In so many articles on Java's builder design pattern, it is implemented as follows:
public class YourModel {
// your fields here
private final long id;
//...
private YourModel(YourModelBuilder builder) {
// set everything from the builder
}
public static class YourModelBuilder {
// same fields from the model it is trying to build
private final long id;
//...
public YourModelBuilder(long id/* , .... */) {
// the normal construction pattern here...
this.id = id;
//...
}
// some builder methods for setting individual fields while allowing for chaining
public YourModel build() {
YourModel model = new YourModel(this);
// do validation here
return model;
}
}
}
or something similar.
This implementation of the design pattern seem to satisfy my use case, quickly and easily creating models manually for my Katalon Studio tests, in a way that is easy to understand, but it seems like it could end up a nightmare to maintain, especially given that the AUT these models are being created for, is constantly changing.
How can we abstract out the field declaration being copied from the model to the model builder?
CodePudding user response:
Let's specifically name the problem:
You'd want to be able to change the model class, by way of either:
- Adding a new field
- Removing an existing field
- Renaming an existing field
- Changing the type of an existing field
and do this in a way that as much of the infrastructure surrounding your model class (from the builder's 'setters' to your toString implementation) just automatically adapts without having to explicitly go in and fix things.
Java isn't that kind of flexible, resulting in drastic measures being required to do this properly. You have a few options here:
IDE tooling. Instead of just editing the java source file in what amounts to a 'dumb' editor, use tooling. For example, many IDEs support the notion of 'refactor -> rename' on a field which would also change the
this.foo = foo;
in your setter (if you had one). If you've never seen this, it's a bit magical so I better describe it: You select any identifier, hit the shortcut for 'refactor -> rename', and then a little highlight box appears around that identifier and all other places that identifier comes up. Your IDE is smart enough to know what scope is, and won't "select" different variables that so happen to share a name; this is not some sort of 'global search/replace'. You then start typing and what you type as if by magic appears in ALL those little boxes. You're doing a live search/replace on just those identifiers that actually refer to the thing you selected! Pretty nice, this is what IDEs are all about. They understand java and thus can do things like 'modify only those identifier nodes which actually refer to this thing'. Most do not change thesetFoo
method name tosetBar
, but some offer a popup asking if that's your intent.
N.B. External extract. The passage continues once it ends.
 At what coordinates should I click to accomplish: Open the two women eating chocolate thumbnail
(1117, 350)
If an IDE tooling/refactor system is aware of builders, it could feasibly be written such that e.g. adding a field via a refactor action adds the field, updates the equals and hashCode method, the toString method, and fixes up the builder, all as-you-type, in one go. Let's call this explicit code generation. Note that at least for eclipse I'm not aware of refactor tools that go quite this far. More usually you'd just delete ALL the infra, update your model class, and then regenerate ALL the infra. If you forget, your code is broken. Point is: Such an IDE plugin could exist and isn't even that hard to build, so that is an option. I'm just not aware of any that actually do exist.Build tooling and templating. Have a system where you just write the model class and some hints as to what you want from it, and then have some aspect of the build tooling run with it: It takes your model class and the templating hints and generates all the infrastructure surrounding your needs automatically. This ensures that the infrastructure is always in sync with your model class and unlike the previous option, keeps your actual (non-generated) codebase nice and crisp. There are a few tools for this, but Project Lombok is the only one that works 'as you type', integrated directly into your eclipse process (e.g. the outline view updates as you type with e.g. the new builder setter method). The rest tend to work as annotation processors - you need a build cycle. Let's call this one implicit code generation.
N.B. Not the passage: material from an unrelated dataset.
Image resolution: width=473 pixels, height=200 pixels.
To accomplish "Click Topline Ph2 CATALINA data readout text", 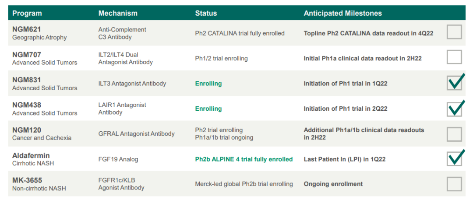I will [x=368, y=33].
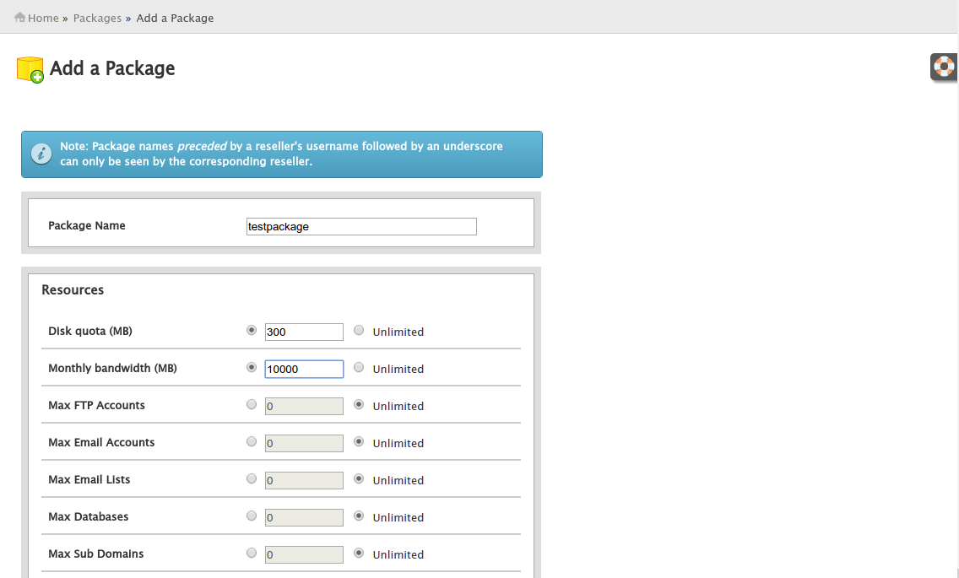Select custom value radio for Max Databases

pos(252,516)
Reflective bonanza is a third option: You make an actual model class and the builder appears at runtime. This, naturally, is not an option for java which is static and explicitly typed, but you can make this work if all code that interacts with your models is dynamic, for example because that's written in javascript or groovy or some such. I'm assuming this doesn't interest you so I won't go into further detail as to how to set this up. This solution is very common in dynamic languages. One way or another, you lose as-you-write introspection unless the reflective tool ships with IDE plugins at which point it's as complex as the first 2 solutions.
Pick your poison. I'd pick the implicit code gen option, and then I'd use the tool that most tightly integrates to keep productivity up by keeping 'waiting around for the build!' down to a minimum. But then, I am one of the core contributors to Project Lombok so I might be a tad biased :)
CodePudding user response:
Using reflection & Generic HashMap (field name & field value entries) in the Builder class but I don't think that solution will be much easier to maintain your code later because, in the builder class, you still have to expose setter methods for each model field so if there is any change on the model field, you still have to modify the builder class.
So keep it simple, follow the Builder pattern you already know.